What to do>
Go through the listing below and show each line that has the word "computer".

Supplied material>
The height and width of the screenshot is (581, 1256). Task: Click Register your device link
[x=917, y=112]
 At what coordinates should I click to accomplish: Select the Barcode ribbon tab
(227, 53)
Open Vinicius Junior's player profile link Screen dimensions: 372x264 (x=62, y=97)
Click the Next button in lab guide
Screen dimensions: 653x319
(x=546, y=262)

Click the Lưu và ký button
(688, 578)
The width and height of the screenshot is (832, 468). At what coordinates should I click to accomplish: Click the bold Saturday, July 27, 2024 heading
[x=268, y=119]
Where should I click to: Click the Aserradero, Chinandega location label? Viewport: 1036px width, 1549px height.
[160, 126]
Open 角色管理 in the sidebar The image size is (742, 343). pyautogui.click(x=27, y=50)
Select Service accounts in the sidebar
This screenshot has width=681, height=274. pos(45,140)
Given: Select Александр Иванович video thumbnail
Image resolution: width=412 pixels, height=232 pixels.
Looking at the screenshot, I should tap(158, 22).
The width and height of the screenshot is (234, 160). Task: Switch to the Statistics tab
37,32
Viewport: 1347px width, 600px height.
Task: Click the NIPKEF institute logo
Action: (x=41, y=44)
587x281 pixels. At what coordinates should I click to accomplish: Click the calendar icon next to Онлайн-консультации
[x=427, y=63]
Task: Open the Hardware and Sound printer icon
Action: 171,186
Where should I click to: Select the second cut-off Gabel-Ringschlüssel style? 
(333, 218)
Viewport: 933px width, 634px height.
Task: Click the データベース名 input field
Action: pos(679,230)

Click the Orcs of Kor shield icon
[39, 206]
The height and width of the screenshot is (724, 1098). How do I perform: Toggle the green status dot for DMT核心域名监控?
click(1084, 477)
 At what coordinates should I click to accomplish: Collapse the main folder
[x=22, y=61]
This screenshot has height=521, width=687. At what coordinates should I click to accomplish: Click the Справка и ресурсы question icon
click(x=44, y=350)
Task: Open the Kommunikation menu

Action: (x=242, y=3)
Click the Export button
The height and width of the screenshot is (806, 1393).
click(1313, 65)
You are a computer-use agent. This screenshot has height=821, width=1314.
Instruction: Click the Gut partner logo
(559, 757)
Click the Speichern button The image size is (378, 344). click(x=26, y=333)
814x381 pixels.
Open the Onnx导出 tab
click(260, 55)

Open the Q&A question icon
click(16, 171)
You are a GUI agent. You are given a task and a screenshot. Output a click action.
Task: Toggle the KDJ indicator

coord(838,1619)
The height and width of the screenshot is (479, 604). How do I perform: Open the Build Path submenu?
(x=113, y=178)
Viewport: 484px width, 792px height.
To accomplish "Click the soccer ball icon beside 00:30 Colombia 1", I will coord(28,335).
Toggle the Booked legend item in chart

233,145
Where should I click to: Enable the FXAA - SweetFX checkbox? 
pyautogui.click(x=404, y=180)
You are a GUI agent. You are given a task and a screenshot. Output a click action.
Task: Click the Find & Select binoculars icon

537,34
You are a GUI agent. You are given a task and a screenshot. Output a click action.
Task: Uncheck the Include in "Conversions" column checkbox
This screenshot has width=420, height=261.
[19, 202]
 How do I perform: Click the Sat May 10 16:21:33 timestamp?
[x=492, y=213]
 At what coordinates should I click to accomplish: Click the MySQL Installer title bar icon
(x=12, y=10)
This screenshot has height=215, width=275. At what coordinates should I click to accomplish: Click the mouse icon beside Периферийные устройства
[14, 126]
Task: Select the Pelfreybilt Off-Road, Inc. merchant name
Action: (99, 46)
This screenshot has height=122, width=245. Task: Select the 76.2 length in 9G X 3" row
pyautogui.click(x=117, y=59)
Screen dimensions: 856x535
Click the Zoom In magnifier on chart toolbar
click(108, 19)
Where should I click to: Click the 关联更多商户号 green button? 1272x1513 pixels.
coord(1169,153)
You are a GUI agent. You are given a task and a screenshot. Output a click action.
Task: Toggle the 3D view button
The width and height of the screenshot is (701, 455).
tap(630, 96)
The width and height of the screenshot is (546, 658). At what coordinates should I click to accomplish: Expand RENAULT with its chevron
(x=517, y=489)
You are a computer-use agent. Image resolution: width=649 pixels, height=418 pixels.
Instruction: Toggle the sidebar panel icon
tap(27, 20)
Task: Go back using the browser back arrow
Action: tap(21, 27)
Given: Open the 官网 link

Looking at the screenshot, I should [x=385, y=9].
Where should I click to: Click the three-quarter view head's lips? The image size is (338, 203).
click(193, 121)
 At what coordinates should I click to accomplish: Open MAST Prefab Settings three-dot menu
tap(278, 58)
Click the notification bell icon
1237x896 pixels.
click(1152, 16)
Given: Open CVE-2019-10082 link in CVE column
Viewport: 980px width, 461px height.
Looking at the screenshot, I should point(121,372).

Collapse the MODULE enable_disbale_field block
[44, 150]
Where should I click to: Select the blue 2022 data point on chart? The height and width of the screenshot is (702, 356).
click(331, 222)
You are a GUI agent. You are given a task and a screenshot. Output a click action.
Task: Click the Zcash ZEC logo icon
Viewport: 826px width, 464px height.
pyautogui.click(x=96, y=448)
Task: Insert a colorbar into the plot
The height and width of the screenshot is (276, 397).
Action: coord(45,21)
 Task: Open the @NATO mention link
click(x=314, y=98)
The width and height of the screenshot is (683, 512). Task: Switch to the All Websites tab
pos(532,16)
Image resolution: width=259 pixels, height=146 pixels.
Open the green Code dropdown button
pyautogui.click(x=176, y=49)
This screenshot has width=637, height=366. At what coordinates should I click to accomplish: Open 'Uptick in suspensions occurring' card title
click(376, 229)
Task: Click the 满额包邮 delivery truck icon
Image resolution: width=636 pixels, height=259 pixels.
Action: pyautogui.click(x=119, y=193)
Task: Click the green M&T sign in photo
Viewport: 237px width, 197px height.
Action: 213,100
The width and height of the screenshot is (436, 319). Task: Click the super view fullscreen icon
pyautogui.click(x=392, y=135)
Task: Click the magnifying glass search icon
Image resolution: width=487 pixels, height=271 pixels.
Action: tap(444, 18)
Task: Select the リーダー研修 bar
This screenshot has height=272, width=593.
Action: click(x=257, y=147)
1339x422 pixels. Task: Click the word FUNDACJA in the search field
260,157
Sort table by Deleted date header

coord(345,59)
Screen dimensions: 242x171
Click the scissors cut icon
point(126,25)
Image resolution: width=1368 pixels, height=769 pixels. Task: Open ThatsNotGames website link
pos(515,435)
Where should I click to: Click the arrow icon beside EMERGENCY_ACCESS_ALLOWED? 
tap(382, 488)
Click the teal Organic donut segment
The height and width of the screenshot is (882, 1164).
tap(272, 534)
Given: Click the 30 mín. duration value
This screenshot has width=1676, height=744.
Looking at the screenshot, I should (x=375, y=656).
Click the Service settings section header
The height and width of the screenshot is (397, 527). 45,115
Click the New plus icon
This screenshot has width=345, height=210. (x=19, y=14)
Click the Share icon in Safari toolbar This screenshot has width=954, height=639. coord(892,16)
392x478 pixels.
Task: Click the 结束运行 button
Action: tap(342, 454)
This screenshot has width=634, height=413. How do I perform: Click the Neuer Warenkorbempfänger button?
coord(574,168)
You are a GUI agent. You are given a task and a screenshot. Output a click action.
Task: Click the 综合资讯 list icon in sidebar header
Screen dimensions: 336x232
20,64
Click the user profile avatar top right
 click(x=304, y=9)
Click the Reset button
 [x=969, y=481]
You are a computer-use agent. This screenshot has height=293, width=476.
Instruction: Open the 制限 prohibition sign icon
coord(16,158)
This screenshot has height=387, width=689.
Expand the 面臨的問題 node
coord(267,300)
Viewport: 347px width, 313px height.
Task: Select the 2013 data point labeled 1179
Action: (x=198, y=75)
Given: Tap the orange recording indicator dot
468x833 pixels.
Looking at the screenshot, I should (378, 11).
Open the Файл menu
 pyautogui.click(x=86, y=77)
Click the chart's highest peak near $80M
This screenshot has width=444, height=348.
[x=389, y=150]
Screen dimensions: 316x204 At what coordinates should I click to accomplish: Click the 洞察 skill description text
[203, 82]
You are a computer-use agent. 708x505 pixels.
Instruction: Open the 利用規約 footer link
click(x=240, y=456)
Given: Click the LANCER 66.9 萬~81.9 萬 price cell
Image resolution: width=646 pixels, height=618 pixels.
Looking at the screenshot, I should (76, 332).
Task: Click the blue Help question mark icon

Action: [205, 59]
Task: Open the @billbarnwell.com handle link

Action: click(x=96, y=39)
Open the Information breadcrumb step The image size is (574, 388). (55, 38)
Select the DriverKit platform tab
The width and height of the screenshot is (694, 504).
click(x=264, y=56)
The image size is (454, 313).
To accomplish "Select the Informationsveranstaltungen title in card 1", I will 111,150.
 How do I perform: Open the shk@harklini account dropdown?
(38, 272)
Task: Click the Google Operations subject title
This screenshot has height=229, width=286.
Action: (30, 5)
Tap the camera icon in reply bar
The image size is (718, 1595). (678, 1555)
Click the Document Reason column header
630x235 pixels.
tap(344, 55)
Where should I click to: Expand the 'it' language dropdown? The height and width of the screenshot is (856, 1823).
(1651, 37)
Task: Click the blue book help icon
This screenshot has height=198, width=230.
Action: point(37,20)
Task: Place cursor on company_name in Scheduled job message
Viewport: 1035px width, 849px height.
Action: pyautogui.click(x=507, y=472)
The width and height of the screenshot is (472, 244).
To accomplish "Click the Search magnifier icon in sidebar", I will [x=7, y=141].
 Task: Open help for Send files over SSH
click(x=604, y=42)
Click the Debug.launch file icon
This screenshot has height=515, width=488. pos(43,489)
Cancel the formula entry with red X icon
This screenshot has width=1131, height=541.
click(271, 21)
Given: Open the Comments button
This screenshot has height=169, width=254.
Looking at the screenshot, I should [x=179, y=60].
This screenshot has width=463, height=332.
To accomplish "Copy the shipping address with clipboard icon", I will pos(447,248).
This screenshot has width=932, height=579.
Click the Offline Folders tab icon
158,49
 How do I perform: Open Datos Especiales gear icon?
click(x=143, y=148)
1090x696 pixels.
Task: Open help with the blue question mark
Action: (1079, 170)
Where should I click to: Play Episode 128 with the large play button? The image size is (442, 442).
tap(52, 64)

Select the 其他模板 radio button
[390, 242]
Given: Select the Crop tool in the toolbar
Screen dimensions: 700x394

Output of the task>
You are a computer-use agent. This screenshot has height=821, width=1314.
You are a computer-use agent. Image resolution: width=649 pixels, height=418 pixels.
You are a computer-use agent. This screenshot has height=293, width=476.
You are a computer-use agent. 708x505 pixels.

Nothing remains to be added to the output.